• [What the exercise asks] Start the copy at the line holding "You are a GUI" and continue it exactly through the last line of the entries, leaving out pictures and anything else.

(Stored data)
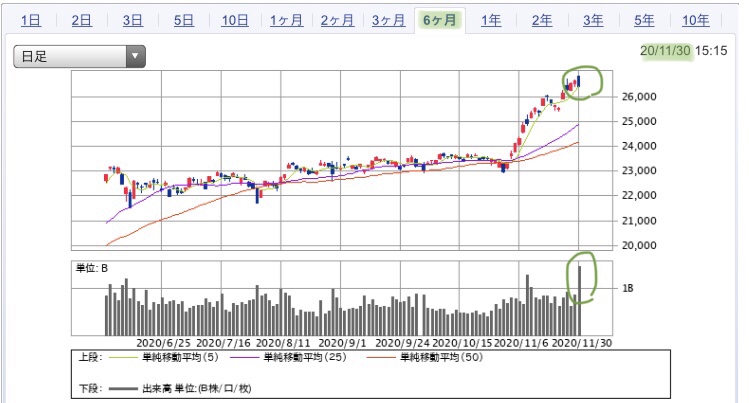Switch to the 1ヶ月 tab

287,21
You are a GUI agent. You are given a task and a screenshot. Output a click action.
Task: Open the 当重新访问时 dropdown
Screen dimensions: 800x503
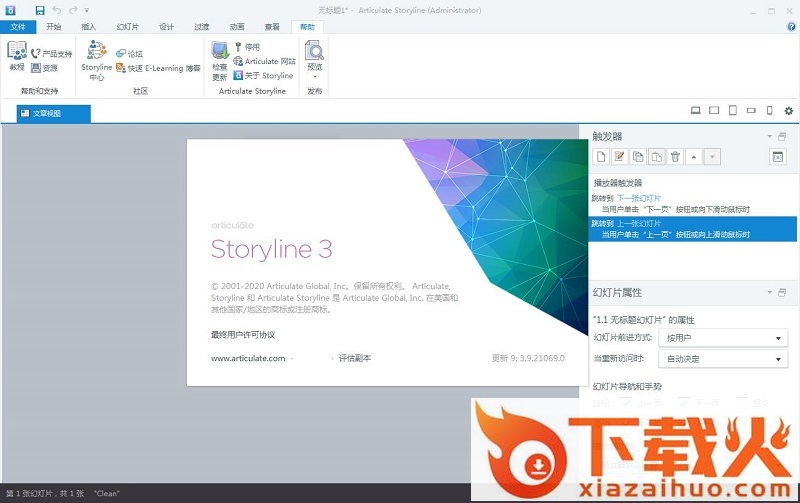point(724,358)
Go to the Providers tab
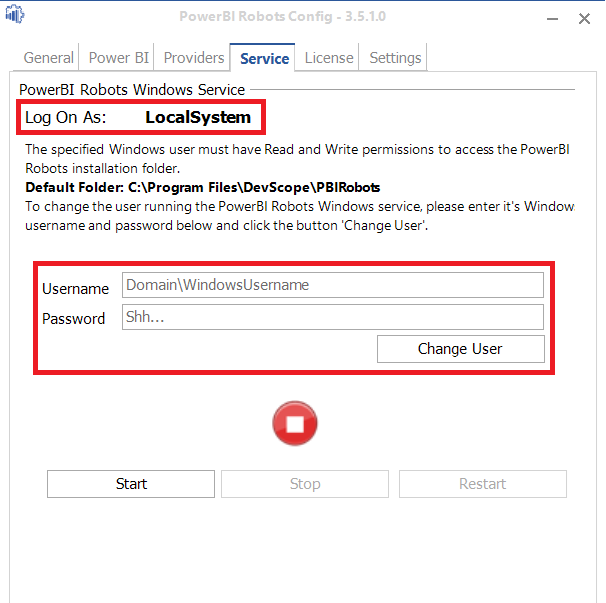This screenshot has height=603, width=606. pyautogui.click(x=194, y=58)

• [Solution to this exercise]
You are a GUI agent. You are given a task and a screenshot. Output a click action.
Task: Open the 当重新访问时 dropdown
Screen dimensions: 800x503
point(724,358)
Go to the Providers tab
This screenshot has height=603, width=606. pyautogui.click(x=194, y=58)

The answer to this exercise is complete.